Environmental macroaggressions are powerful and can be transmitted through numerical imbalance of one's own group (Purdie‐Vaughns et al., 2008), mascots or symbols, and inaccurate media portrayals of marginalized groups in films, television, radio, print media, and educational curriculum (books, course content, films, etc.). The sheer exclusion of decorations, literature, and ethnic aesthetic‐cultural forms like music, art, language, and food can also assail the racial, gender, or sexual identity of various groups.

Empirical research has begun to document environmental macroaggressions. In a revealing study, for instance, researchers found that “diversity cues” (number of minority members at a worksite, diversity philosophy communicated through company brochures, etc.) in corporate America directly affected the perception of threat or safety experienced by Black American job applicants (Purdie‐Vaughns et al., 2008). The researchers explored institutional cues rather than interpersonal ones that signaled either safety or threat to African Americans. Environmental conditions directly influenced how marginalized groups perceive whether they will be valued or demeaned in mainstream settings.
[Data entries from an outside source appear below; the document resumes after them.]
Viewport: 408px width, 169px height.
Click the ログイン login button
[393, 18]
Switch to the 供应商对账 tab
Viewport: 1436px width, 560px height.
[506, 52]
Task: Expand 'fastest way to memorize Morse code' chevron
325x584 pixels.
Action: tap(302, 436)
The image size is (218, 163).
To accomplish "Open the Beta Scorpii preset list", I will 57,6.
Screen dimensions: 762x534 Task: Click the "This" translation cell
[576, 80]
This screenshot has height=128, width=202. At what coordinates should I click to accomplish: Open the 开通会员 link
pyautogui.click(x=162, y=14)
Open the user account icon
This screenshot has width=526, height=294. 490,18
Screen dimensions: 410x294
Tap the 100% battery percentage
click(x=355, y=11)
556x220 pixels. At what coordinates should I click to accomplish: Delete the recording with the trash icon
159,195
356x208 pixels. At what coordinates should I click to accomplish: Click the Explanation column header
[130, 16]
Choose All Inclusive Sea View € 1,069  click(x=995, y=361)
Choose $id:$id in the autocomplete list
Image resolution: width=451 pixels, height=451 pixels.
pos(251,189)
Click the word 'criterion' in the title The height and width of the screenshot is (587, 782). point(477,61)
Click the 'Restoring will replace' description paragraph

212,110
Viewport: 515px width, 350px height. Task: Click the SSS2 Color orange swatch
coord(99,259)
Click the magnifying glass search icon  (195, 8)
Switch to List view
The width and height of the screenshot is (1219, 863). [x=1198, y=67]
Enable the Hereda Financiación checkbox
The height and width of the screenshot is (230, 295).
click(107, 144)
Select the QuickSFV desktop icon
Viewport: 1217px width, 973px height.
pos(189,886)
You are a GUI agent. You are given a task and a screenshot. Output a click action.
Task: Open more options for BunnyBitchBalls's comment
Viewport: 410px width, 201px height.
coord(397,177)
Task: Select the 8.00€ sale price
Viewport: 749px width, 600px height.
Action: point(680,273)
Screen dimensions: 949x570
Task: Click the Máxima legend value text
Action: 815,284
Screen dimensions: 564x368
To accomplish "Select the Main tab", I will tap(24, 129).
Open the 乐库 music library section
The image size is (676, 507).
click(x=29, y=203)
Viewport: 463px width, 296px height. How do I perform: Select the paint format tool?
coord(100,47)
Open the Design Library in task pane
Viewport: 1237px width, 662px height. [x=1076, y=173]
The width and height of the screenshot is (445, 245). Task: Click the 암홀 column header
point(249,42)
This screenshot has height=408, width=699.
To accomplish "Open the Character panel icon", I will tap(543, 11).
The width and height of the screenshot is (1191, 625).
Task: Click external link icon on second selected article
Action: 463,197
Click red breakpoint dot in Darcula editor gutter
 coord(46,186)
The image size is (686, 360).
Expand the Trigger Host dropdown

The term “social identity contingencies” refers to how individuals from stigmatized groups anticipate whether their group membership will be threatened (devalued or perceived negatively) or valued in corporate America. When the cues signal threat, lack of trust ensues, feelings of safety diminish, and vulnerability increases. This in turn has a major detrimental impact on the group identity of the employee and potentially lowered productivity.

Studies focused on university students also provide evidence for environmental macroaggressions. Among Aboriginal university students in Quebec (e.g., Mohawk and Cree), for example, findings indicate that participants lived with daily cultural and social isolation on a campus with few Aboriginal students and pressure to fit into White, Canadian European norms and practices (Clark, Kleiman, Spanierman, Isaac, & Poolokasingham, 2014). In a related study at the same university, Muslim and Arab students reported being exposed to cultural insensitivity in the campus milieu (prayer space was situated adjacent to a rowdy campus pub that serves alcohol; Najih, Spanierman, & Clark, 2019). At another Canadian university, research findings suggest that Asian international students faced structural barriers and other environmental stressors on campus. Support for these students, and those in other studies, came from participants' communities outside of the university (Houshmand et al., 2014). Among U.S. undergraduate students, Yosso, Smith, Ceja, and Solórzano (2009) found support for experiences with institutional microaggressions (or what we now refer to as macroaggressions) reflecting negative campus racial climates.

Recent research on queer and trans students also documents environmental macroaggressions. For example, one study found that queer women generally felt unsafe and vulnerable as they encountered a campus environment with pervasive heteronormative assumptions that placed them under surveillance during everyday activities (Dimberg, Clark, Spanierman, & VanDaalan, 2019). In another study, trans participants reported being subjected to ciscentric, segregated, binary systems and structures across the university (Moody, Spanierman, Houshmand, Smith, & Jarrett, 2019). In summary, environmental macroaggressions permeate the norms, policies, and practices of various institutions. Consequently, these institutions may feel unwelcoming, alienating, hostile, and unsafe to targets from marginalized groups, thus creating the conditions for microaggressions to thrive.